WHAT YOU SHOULD DO:
Beginning with the line that holds "Task: Open the Add index dropdown", copy each line exactly through the end of the entries, but leave the pictures out.

··· GIVEN INFORMATION

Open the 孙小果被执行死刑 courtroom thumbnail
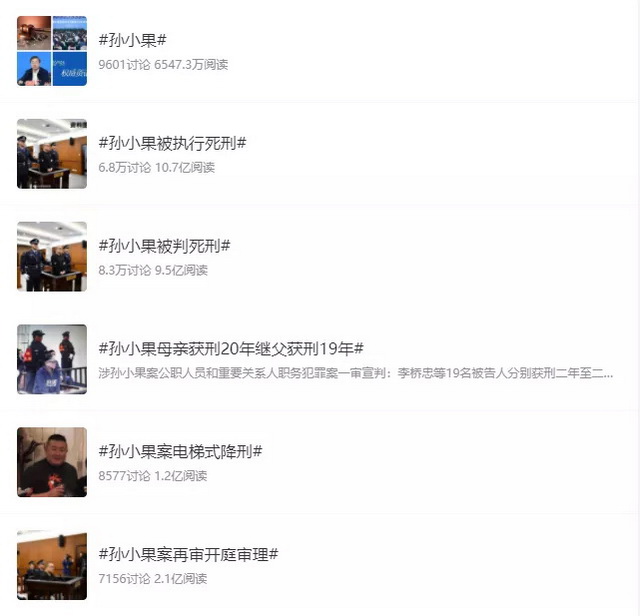pos(52,154)
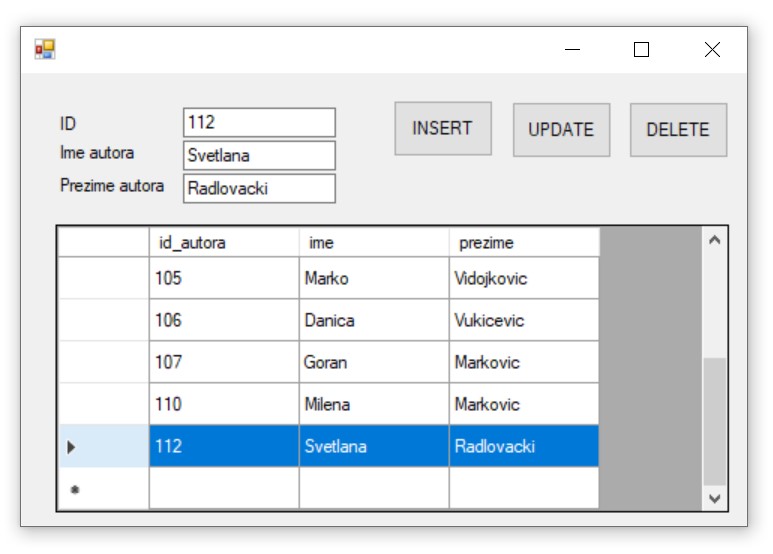Click the application icon in title bar
This screenshot has height=554, width=773.
click(x=45, y=49)
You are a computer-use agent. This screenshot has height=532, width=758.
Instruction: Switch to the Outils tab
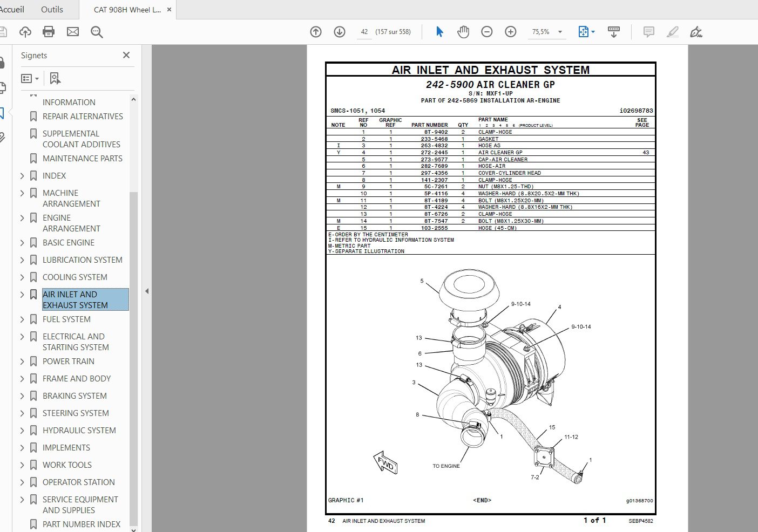click(x=52, y=9)
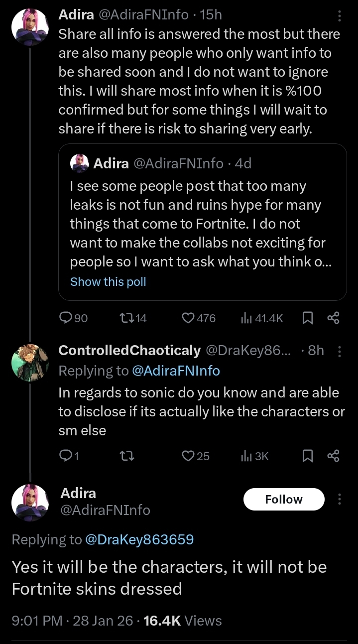
Task: Share ControlledChaoticaly's comment
Action: point(333,455)
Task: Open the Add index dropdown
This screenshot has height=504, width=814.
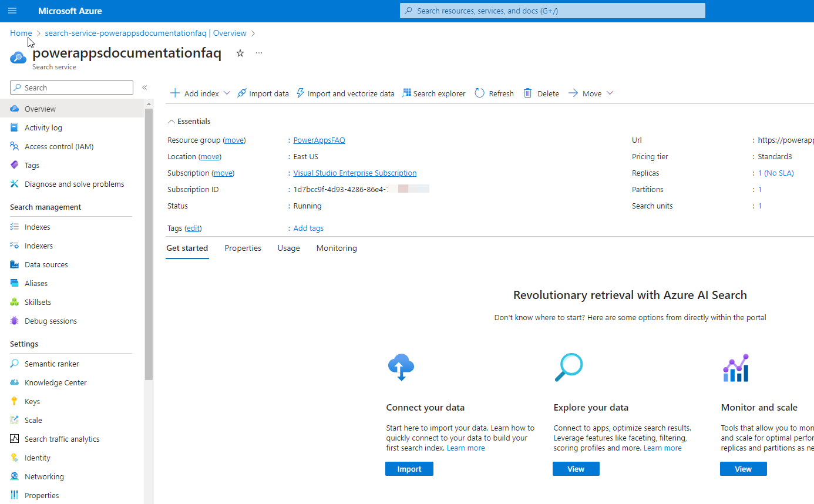Action: coord(199,93)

······

SOLUTION BELOW:
Task: Open the Add index dropdown
This screenshot has height=504, width=814.
Action: coord(199,93)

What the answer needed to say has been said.